As Charlie Hershberger said in comments, all armor is detachable - otherwise you wouldn't be able to get out of it. You obviously don't want your enemy to disarmor you easily, so most armor tend to have multiple and somewhat redundant ways of fastening on the body. At a base level it works like clothes in that they conform to your body shape - for example, a shirt doesn't just slide off unless you raise your arms the right way, and most upper-body armor works the same. Then you also tend to have various straps and fasteners to keep everything secure. The downside of this is that the armor takes longer to take on and off, but that's usually considered an acceptable trade-off.

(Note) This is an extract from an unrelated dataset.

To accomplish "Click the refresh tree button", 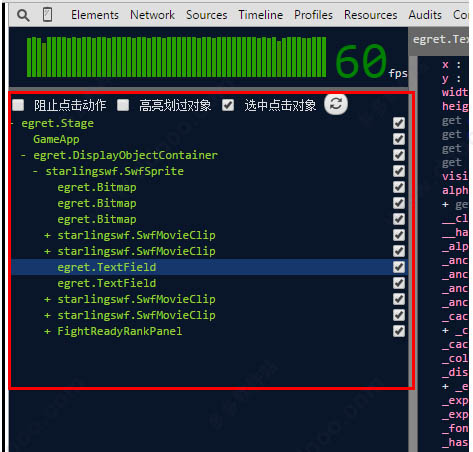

In a similar way, layered armor is probably more common than the opposite. It depends on what weapons your opponents have of course, but for something like simple slashing weapons like swords, a few layers of thick fabric is surprisingly effective, especially against glancing blows. When you imagine an armored medieval knight you generally think of them in metal plate armor, but beneath that they typically wore multiple other layers for padding and extra protection.

You don't specify any material or time period, but you seem to be imagining something like plate armor with multiple layers of metal. Some of that you can accomplish by making the plate thicker, making it more resistant at the expense of increased cost and weight. A simpler way of layering armor would be scale armor, where you have many smaller pieces of metal, the scales, that attach to a central garment. This is simpler to make and works well against blunt attacks, but worse against slashing than full plate mail.

Durability-wise, it's hard to give any good answers without specifying both armor material and what weapons are used - you'll note there isn't much plate armor on a modern battlefield, since it's not very effective against bullets.

For holding things together, it can depend on construction but a good way is to simply have the layers work as separate sets of clothes and just wear them on top of each other. This also has the advantage that you might choose to only put on the inner layers if you're in a hurry or only need some protection.